Sunday, February 18, 2007

In Genesis 8 the verse states and they heard the voice of the lord walking in the garden in the cool of the day. I don't think that God has a problem talking. The bible does state several times through out the bible that God does talk. The problem is that we don't always listen. I am guilty of this myself. Sometimes life gets so busy that I don't have time to just sit in a quiet place and listen to God. In my spiritual life I am learning to distinguish the difference between what I want to here and what God wants me to here. Practice makes perfect. I definitely here from God and know that it is him because his ways are not our ways.
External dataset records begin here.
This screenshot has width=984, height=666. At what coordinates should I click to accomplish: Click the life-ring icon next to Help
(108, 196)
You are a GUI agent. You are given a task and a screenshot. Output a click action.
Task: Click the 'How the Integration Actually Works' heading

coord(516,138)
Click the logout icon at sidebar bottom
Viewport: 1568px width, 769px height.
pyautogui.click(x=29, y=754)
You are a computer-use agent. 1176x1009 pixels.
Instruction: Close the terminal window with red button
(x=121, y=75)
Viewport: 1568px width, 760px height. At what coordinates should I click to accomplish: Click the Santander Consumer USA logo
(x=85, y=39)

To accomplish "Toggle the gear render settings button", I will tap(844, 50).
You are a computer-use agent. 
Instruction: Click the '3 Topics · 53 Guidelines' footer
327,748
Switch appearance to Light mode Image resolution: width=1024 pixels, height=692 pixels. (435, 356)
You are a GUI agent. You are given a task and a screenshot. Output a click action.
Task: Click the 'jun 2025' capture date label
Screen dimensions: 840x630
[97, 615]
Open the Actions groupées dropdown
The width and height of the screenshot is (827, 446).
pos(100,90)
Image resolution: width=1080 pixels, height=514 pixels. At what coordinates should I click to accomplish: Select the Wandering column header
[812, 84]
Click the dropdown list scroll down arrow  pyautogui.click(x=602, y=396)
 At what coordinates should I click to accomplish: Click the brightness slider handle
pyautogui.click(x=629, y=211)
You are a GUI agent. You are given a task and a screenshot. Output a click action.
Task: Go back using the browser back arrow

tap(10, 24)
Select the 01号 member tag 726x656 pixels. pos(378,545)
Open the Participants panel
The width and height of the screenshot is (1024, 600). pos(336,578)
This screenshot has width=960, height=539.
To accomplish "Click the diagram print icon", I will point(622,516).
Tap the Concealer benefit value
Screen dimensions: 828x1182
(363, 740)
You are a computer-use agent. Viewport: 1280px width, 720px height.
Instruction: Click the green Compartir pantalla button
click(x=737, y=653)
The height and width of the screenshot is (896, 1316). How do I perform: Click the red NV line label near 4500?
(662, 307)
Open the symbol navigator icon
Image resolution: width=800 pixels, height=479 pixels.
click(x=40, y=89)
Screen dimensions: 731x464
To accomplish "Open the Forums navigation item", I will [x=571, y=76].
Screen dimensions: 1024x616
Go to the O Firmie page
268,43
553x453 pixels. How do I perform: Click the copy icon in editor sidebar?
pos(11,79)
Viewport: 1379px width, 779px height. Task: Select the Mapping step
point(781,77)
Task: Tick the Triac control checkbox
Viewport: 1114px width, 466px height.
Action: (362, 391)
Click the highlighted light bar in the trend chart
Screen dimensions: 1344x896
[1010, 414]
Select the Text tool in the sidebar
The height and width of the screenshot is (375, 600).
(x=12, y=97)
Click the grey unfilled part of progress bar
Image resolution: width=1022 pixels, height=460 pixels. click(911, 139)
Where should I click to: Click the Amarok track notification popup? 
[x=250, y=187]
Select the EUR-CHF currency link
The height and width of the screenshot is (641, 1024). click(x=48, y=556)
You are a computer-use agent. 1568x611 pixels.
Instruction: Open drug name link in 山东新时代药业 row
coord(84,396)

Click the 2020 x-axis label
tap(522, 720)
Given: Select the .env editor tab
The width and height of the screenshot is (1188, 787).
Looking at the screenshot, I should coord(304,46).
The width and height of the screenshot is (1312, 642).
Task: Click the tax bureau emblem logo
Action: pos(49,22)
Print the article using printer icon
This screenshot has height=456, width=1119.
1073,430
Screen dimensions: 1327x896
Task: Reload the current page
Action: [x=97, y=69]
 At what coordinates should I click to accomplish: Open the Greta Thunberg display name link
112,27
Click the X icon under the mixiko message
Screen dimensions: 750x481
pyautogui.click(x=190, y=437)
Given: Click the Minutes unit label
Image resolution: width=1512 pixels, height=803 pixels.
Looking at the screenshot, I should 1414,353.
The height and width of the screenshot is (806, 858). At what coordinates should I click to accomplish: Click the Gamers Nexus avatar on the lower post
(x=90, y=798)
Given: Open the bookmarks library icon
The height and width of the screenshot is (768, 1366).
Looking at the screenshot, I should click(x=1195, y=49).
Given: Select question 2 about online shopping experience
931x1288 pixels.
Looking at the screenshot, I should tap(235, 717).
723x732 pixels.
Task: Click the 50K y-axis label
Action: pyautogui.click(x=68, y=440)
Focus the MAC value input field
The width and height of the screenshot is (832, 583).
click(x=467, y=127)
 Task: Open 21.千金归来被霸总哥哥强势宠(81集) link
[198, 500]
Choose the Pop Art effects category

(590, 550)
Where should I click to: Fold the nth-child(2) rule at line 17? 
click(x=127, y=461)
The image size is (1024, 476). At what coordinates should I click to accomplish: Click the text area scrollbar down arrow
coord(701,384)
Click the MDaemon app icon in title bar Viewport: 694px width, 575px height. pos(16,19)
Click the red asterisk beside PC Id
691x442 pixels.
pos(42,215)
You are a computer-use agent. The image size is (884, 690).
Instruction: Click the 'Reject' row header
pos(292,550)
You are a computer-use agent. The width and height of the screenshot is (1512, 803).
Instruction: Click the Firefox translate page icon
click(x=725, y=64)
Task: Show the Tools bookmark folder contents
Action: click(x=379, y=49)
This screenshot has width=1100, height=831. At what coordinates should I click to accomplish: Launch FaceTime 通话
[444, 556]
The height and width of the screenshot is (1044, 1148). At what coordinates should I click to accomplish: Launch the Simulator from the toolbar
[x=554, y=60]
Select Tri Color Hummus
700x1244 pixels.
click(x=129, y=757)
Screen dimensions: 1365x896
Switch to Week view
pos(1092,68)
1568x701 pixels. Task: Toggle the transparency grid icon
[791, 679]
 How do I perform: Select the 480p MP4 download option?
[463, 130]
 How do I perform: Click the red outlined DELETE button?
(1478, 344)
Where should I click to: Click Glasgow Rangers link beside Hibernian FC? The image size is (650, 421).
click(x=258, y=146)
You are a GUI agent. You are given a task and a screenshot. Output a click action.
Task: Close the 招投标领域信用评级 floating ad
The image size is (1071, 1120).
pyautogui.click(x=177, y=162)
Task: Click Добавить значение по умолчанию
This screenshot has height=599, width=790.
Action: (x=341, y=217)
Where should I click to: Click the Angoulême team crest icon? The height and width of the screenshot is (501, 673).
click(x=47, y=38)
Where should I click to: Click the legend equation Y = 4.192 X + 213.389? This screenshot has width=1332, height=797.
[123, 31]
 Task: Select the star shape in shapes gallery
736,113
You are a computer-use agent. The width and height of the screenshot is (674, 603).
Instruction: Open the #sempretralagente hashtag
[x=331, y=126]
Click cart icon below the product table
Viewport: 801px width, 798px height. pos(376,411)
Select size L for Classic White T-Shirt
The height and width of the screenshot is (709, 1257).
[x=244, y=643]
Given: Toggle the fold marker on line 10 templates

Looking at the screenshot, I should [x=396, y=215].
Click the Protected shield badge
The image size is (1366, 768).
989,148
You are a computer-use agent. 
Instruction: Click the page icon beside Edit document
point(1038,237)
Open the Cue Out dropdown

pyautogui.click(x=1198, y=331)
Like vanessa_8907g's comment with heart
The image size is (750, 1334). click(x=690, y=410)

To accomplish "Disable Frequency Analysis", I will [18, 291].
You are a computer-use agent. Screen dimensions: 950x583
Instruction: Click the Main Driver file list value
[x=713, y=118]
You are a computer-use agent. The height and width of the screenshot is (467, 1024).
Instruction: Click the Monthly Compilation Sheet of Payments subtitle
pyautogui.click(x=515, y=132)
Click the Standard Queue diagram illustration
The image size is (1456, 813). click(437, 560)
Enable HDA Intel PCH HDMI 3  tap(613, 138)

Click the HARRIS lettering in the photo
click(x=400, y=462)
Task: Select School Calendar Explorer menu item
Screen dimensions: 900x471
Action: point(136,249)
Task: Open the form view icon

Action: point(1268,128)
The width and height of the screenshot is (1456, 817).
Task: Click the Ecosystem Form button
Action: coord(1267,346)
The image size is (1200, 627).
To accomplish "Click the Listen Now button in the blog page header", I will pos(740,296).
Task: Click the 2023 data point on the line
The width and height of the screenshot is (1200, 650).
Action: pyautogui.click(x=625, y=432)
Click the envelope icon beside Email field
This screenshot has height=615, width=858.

When God speaks to me I know that it is him because the answer to any question that I ask is never what I would think of. It is true when the bible says that his ways are not our ways. God thinks above us. It is when we try to bring God down to our level we mess up. Thank God that he knows the heart or else we would be in big trouble.

Sunday, February 11, 2007

I am thanking God for the new year with the thought of praying and listening. With so much going on in my life I desire to find time with God. In the morning on my way to work is prayer time, me and God time. Through out the day is me and God time. While I am at work it is me and God time. When I get home it is me and God time. I have to thank him for getting me through my busy life. This month is yet another birthday for me and I am thinking God for yet another year. "Somebody once said I am not getting older I am getting better" I can truly say with God I am getting better. I am learning to lean and depend on him this is not to say that the devil has not been trying he would not be on his job if he was not trying. Its okay! Because the more he trys the more I lean to my fathers promises of victory against the enemy. Knowing that no weapon formed against me shall prosper in the name of Jesus. Is every thing picture perfect? No! But with God all things are possible. I am learning to deny myself and to let go. That is a hard subject for me because I would rather cut off then to let go. Letting go is letting God. Cutting off is doing things my way. Letting go is leaving people in the hands of God. Knowing that my father will take care of them and me. As long as God is leading. I don't have a problem with God leading because he can do anything but fail.